## Given instruction 1
Repeat the records word for word from the line with "Select approval number 75081051" through the end of the records, and leave out the pictures.

## Reading text
%%

Cuzco: the centre and head of all the land

Cuzco was the heart of the vast Inca empire, but all changed in the 16th century when the capital was conquered by Spanish invaders. Michael J Schreffler investigates the Inca city, and how it went from the centre of one empire to the periphery of another.


By the early 16th century, the Inca empire was the largest power in the pre-Columbian Americas. Its territory spanned more than 5,000km, stretching from the environs of Quito in Ecuador to Santiago in Chile. In Quechua, the language of the Inca, it was known as Tahuantinsuyu, the Realm of Four Parts. An extensive system of roads connected this expansive realm, facilitating communication throughout the empire and providing links among its imperial administrative centres. One of its main arteries led travellers through the Andes, crossing mountain passes at heights of up to 6,000m, and transverse routes connected it to a parallel track running along the Pacific coast.

Detail of a 15th- or early 16th-century Inca uncu (tunic), perhaps worn by the Sapa Inca. It is woven from camelid fibre and cotton, and decorated with tocapu patterns with four-part motifs that reflect the Inca worldview of four parts in one. PHOTO: Dumbarton Oaks Museum, Washington, DC.

The place where the four realms converged, and the conceptual origin point for all of these roads, was Cuzco in Peru: the sacred centre and capital of the empire. Its densely built core was bounded by two streams – the Saphi and Tullumayo – that descended from springs to the north-west of the city. It is often claimed that Cuzco was designed in the shape of a feline, with the hilltop known as Sacsahuamán constituting its head and the area between the Saphi and Tullumayo forming its body, but it is more likely that the city came to be regarded that way only later, in the era of Spanish colonial rule. Inca Cuzco consisted of a number of large stone compounds, some of them surrounded with perimeter walls, and some of them serving as expansive palaces for Inca rulers and their kin. Estimates vary, but the scale of its infrastructure and available resources suggest Cuzco may have housed a population of 15,000 to 20,000 in the time of the Inca, with perhaps 100,000 or more in surrounding areas.

OPPOSITE Detail of a 15th- or early 16th-century Inca uncu (tunic), perhaps worn by the Sapa Inca. It is woven from camelid fibre and cotton, and decorated with tocapu patterns with four-part motifs that reflect the Inca worldview of four parts in one. BELOW Inca masonry is clearly visible in the streets of Cuzco, like here on Calle Loreto. The wall on the right was part of the Inca compound Amarucancha, which later became the residence of the first lieutenant-governor of Spanish Cuzco.
Inca masonry is clearly visible in the streets of Cuzco, like here on Calle Loreto. The wall on the right was part of the Inca compound Amarucancha, which later became the residence of the first lieutenant-governor of Spanish Cuzco. PHOTO: Andy Krakovski.

Centuries of political, cultural, and seismic upheaval have wrought significant changes on the Inca capital, but remnants of its temples, palaces, and plazas remain visible today. Flanking the narrow street of Loreto are walls built with the signature mortarless stonework of Inca royal architecture, its andesite blocks carved and set in courses like a three-dimensional jigsaw puzzle. At the church of Santo Domingo, a massive curving stone wall constructed by Inca masons in the 15th century stands beneath the external wall of the sanctuary. Its dark polished stones set in horizontal courses and its bulky curvature contrast with the rougher masonry of the church, whose Solomonic (twisting) columns and arches spring from their pedestals to support latticework screens in dark wood. In the adjacent Dominican monastery, Inca walls in the main cloister allow visitors to examine the stonework as well as the canted walls and trapezoidal doorways, windows, and niches that characterise Inca royal architecture throughout the empire.

%%

Data listing
%%

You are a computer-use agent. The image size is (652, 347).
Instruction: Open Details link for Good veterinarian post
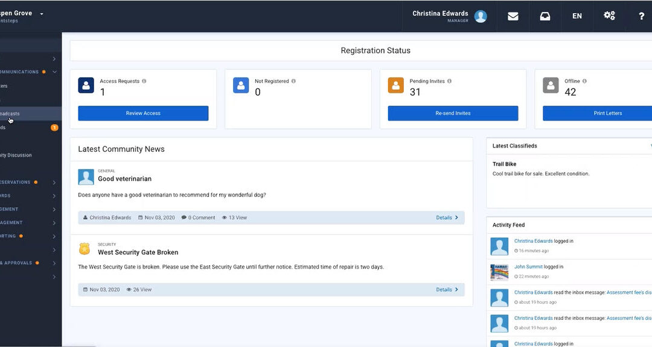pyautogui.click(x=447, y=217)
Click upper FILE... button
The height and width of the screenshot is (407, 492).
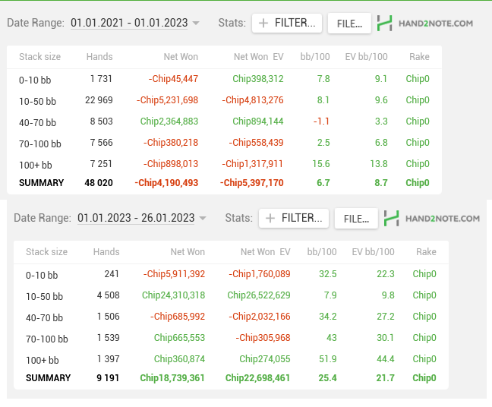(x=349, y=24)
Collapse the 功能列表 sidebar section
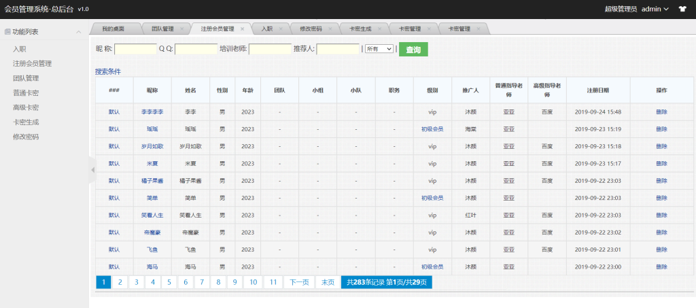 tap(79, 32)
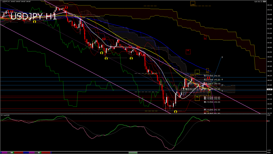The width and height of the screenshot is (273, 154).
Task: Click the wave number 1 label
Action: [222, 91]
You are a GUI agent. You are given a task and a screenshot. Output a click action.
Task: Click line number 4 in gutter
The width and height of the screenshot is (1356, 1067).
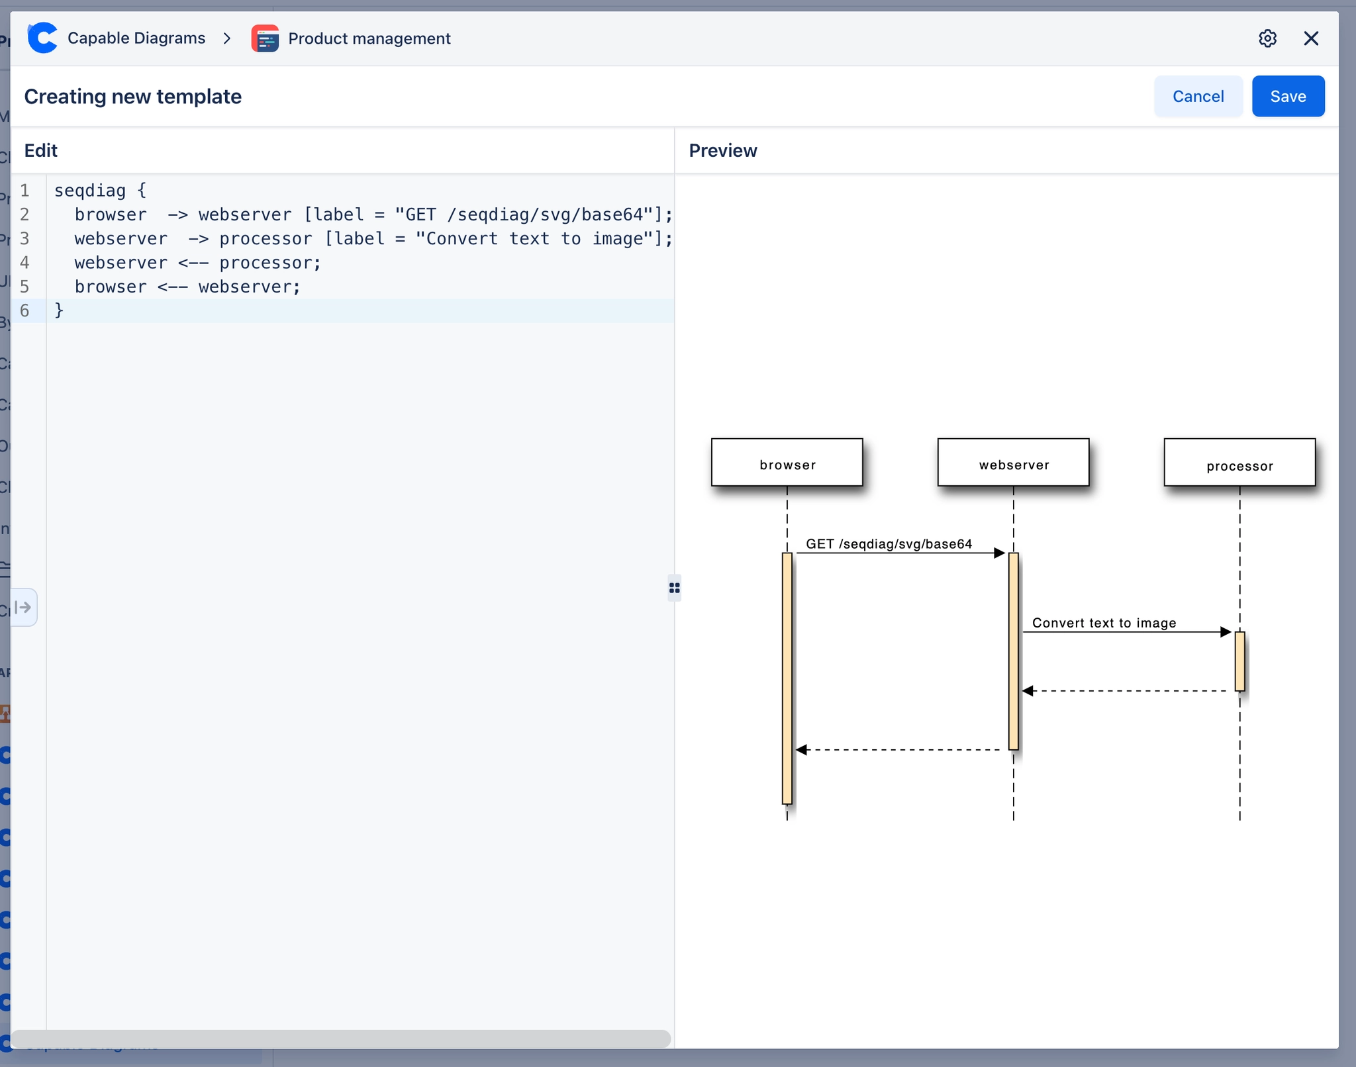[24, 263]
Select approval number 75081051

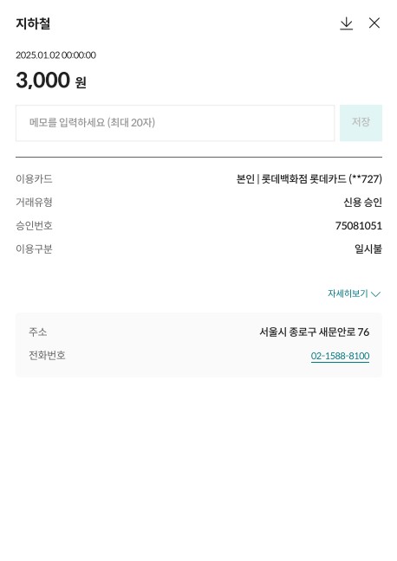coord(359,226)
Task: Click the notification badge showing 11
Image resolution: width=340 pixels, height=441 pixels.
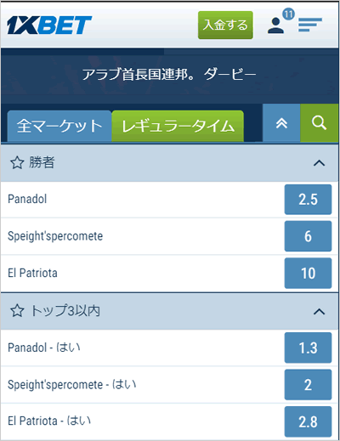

%%

## Given instruction 2
Answer these questions using the text on Cuzco:
(a) What was the Inca empire called in Quechua?
(b) Which two streams bounded the densely built core of Cuzco?
(c) What kind of stone were the blocks in the walls along Loreto street?

## Correct output 1
Select approval number 75081051

coord(359,226)
Task: Click the notification badge showing 11
Image resolution: width=340 pixels, height=441 pixels.

## Correct output 2
(a) Tahuantinsuyu, the Realm of Four Parts.
(b) The Saphi and the Tullumayo.
(c) Andesite.